Tuesday 29 May 2018

Scandalous

I was just a boy when the Jeremy Thorpe scandal broke. Growing up as a teenager in the seventies was strangely naive experience. Because the sixties had been such a liberating period, full of birth control pills, hallucinogenic drugs, free love and The Beatles openly advocating the holding of hands, the children of the seventies were largely assumed to already know everything that their parents traditionally used to have to sit down and explain to them regarding how they emerged into the world and what the various body parts were for. Indeed, for a time, I assumed that the sex education lessons delivered by my school were, basically, providing information that I was expected to pass on to my parents when I felt that they were good and ready to receive it.

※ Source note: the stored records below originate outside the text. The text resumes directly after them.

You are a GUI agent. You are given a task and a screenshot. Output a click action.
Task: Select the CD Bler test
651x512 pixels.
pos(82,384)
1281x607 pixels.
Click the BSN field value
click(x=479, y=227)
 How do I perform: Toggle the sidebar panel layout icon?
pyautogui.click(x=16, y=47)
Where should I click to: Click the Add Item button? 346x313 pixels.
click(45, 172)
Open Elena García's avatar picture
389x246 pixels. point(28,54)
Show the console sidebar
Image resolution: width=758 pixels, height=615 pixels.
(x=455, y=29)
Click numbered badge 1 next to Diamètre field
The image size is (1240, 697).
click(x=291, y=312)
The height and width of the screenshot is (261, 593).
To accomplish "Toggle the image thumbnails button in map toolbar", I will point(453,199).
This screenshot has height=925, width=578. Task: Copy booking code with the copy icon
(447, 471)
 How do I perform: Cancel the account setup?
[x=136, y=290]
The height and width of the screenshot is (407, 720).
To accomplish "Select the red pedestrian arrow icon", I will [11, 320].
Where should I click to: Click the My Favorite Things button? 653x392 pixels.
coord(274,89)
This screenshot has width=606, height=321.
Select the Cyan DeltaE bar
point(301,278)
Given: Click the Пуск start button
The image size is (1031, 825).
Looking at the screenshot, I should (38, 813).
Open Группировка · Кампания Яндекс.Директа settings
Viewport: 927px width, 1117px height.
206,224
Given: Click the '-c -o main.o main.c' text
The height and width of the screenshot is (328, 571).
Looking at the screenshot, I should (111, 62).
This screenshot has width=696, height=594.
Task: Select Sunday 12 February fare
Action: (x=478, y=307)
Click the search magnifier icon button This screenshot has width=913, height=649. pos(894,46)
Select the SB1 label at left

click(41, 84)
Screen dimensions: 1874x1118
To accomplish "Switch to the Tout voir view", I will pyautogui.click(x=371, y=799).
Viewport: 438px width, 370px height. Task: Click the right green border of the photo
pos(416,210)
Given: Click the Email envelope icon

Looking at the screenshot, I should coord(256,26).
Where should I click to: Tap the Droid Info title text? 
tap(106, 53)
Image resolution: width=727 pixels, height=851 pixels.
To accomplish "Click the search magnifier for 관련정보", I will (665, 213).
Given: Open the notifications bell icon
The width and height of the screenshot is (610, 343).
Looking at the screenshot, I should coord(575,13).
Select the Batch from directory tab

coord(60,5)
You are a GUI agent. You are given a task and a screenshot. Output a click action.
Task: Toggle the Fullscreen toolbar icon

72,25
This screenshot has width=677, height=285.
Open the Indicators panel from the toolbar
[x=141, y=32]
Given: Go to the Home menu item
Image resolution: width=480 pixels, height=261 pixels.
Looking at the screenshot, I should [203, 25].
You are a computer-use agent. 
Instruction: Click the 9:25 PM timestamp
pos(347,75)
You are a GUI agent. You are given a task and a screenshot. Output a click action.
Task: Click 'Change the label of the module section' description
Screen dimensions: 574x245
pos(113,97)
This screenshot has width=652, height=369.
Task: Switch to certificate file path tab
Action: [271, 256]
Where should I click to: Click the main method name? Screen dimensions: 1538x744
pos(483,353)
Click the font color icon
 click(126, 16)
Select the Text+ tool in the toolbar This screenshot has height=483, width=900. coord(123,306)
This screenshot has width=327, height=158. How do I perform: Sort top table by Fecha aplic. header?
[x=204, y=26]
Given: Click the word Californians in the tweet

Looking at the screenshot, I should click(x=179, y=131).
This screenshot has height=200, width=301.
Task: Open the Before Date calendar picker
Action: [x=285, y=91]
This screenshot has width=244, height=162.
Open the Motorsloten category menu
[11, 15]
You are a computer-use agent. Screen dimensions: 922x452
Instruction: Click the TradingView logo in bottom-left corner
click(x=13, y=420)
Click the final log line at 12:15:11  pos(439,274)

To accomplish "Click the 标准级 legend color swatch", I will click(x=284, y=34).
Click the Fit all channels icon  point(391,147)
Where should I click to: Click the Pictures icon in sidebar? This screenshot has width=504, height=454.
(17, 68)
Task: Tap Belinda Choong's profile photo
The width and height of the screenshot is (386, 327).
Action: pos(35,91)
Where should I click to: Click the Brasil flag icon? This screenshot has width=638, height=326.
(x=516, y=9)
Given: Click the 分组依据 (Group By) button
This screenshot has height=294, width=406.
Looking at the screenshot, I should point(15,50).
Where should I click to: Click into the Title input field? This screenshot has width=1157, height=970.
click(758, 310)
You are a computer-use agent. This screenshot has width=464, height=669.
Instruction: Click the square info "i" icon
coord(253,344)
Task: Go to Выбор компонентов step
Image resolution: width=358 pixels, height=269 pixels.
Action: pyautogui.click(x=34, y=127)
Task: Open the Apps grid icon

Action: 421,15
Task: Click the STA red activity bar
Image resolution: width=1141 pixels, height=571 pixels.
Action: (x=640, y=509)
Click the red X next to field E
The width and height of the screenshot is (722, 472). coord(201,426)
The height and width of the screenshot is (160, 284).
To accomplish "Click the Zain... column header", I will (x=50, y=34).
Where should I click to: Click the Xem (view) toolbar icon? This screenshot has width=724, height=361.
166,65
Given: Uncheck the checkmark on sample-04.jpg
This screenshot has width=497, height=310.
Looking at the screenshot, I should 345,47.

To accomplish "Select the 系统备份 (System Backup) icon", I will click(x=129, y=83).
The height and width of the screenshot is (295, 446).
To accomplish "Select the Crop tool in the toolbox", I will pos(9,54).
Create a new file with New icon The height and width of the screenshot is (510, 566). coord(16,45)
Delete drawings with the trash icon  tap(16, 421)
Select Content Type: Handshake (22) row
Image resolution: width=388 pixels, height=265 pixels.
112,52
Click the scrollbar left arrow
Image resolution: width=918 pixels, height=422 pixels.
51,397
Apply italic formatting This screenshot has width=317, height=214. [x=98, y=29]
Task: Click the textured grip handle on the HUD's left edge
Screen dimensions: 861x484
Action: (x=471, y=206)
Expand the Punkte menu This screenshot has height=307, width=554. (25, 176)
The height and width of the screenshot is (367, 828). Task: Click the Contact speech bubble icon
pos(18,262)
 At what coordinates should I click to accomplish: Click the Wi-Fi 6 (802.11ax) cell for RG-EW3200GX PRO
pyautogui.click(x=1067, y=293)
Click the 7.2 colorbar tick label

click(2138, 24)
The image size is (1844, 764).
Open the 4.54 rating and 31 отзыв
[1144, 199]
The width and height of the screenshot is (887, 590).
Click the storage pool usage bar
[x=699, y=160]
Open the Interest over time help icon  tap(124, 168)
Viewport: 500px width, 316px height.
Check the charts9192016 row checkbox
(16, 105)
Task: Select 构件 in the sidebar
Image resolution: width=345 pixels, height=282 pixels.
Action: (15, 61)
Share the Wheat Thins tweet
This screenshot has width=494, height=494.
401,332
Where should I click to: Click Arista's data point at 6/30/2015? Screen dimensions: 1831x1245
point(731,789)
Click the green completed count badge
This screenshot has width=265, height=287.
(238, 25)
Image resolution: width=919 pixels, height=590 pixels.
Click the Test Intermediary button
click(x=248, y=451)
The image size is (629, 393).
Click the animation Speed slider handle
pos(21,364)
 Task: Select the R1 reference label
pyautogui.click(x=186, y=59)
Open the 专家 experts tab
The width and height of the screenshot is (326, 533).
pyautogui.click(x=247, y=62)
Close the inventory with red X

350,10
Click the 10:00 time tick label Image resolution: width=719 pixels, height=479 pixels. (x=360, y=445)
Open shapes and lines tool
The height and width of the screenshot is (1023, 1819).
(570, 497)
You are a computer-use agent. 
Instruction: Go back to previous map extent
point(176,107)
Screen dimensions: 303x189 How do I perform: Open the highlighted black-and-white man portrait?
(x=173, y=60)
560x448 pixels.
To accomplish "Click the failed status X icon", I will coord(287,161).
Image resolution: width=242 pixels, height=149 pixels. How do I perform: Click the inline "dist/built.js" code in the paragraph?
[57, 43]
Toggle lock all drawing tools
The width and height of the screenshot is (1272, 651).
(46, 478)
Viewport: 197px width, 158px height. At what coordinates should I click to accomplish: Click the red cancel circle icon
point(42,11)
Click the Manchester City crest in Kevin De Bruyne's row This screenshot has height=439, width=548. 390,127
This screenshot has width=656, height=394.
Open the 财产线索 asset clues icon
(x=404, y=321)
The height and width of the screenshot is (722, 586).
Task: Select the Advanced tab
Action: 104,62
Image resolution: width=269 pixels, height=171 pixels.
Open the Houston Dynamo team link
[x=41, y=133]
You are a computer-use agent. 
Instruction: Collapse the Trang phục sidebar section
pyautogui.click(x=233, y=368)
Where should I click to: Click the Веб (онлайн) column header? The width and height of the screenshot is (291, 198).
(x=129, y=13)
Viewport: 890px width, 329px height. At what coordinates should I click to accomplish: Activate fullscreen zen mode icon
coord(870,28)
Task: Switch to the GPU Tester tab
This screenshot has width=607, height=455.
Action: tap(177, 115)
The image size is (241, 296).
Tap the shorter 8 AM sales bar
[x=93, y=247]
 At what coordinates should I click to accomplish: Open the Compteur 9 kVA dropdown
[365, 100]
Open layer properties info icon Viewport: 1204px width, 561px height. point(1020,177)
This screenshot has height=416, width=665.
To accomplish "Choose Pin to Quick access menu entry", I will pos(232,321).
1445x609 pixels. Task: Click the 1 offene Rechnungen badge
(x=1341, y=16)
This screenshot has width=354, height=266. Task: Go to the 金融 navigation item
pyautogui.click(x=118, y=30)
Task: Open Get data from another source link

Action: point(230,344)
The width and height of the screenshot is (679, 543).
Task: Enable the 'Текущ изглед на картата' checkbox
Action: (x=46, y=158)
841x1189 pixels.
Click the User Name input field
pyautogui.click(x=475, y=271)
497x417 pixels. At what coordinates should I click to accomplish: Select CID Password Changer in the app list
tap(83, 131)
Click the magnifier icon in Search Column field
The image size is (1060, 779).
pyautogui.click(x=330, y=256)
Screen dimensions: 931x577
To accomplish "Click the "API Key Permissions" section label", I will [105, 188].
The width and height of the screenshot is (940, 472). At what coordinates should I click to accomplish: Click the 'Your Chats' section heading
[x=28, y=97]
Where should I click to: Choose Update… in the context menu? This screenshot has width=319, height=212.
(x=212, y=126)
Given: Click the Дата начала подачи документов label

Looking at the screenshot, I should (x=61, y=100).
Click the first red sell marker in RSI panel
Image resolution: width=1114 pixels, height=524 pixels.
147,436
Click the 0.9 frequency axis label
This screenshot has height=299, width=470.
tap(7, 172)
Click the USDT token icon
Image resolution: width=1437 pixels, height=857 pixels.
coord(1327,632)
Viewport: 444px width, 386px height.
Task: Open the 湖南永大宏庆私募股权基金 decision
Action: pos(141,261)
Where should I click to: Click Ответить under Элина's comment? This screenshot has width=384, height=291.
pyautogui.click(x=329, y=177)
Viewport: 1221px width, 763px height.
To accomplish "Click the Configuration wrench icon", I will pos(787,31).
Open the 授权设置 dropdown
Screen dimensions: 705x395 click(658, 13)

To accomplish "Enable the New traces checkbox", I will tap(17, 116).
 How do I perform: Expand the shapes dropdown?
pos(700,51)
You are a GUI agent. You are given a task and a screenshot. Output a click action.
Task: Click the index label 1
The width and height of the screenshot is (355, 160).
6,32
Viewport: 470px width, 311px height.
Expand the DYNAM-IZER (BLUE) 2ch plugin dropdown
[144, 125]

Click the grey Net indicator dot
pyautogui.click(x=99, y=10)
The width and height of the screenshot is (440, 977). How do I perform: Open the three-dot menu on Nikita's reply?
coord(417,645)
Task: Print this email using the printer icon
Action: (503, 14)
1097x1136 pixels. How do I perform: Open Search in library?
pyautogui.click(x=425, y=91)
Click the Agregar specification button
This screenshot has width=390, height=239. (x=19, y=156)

Consequently, the revelations surrounding one of our senior politicians were laughed off as the fantasy of an unhinged sexual deviant making spurious allegations about a twice-married member of parliament and father of one. Norman Scott was everything that a 15 year old boy was desperate not to be. A promiscuous, bi-sexual, weakling who would sell his dignity for money and notoriety. I didn't know it at the time but I was being conditioned to accept that blabber-mouthed poofs like Scott would be the downfall of this country if we didn't have dignified public servants like Jeremy Thorpe to protect us by maintaining a dignified silence on the matter.

Years later, it seems unbelievable that Scott was forced to 'confess' his sin of homosexuality in order to allege attempted murder. Episode 3 of A Very English Scandal (BBC1 Sunday 9pm) will, no doubt, show how the subsequent trial of Mr Thorpe on charges of conspiracy to murder was, in fact, simply turned into a hatchet job on Norman Scott by an establishments Judge who was unwilling to even consider that a member of the Privy Council could be capable of involvement in such a sordid set of circumstances. Peter Cooke's notorious take on the Judge's summing up at the charity comedy review, 'The Secret Policeman's Ball' in 1979, was made all the more satirical by how much of the skit was simply lifted from the actual words used by Sir Joseph Cantley at the time of the trial.

Although this weeks episode descended into a kind of farce, with Blake Harrison from 'The Inbetweeners', cast as bumbling comedy hit-man Andrew Newton, generally the standard of performance has been high. Hugh Grant is immaculate as Thorpe and Ben Wishaw totally believable as the beleaguered Scott. In fact, I suspect that the scenes of Newton using the wrong alias, shooting Scott's dog in anger and generally tripping over his own cock at every opportunity was intentionally clumsy in order to weaken the prosecution testimony when Scott is put in the witness box next week. I recall at the time the 'raised-eyebrow' newspaper reporting which accompanied photographs of Mr Scott during his time as a 'Male Model', a term which, though accurate in both respects, was used euphemistically to indicate a taste for make up and sexual promiscuity.

Ultimately, of course, Thorpe could not withstand the weight of public speculation surrounding his sexuality and, though this was very nearly the 1980's, he was forced into the political wilderness. It seems strange that post-Sex Pistols, post-Emmanuel, post-Watergate, the sexual preferences of an establishment figure like the Leader of the Liberal party was, potentially, serious enough to bring the British political system to its collective knees although, the very title of the drama does perhaps give an indication of why. The word 'English' in A Very English Scandal should be accented heavily. For it was perhaps 'Englishness' that suffered a fatal blow during this period. Englishness stood, drowning vertically, as the great ship of British dignity disappeared below the surface.

Though, perhaps, we all grew up a little and learned to realise that the truth, delivered with an authoritative Oxbridge accent from within Saville Row tailoring, may not be as unquestionably accurate as we once imagined.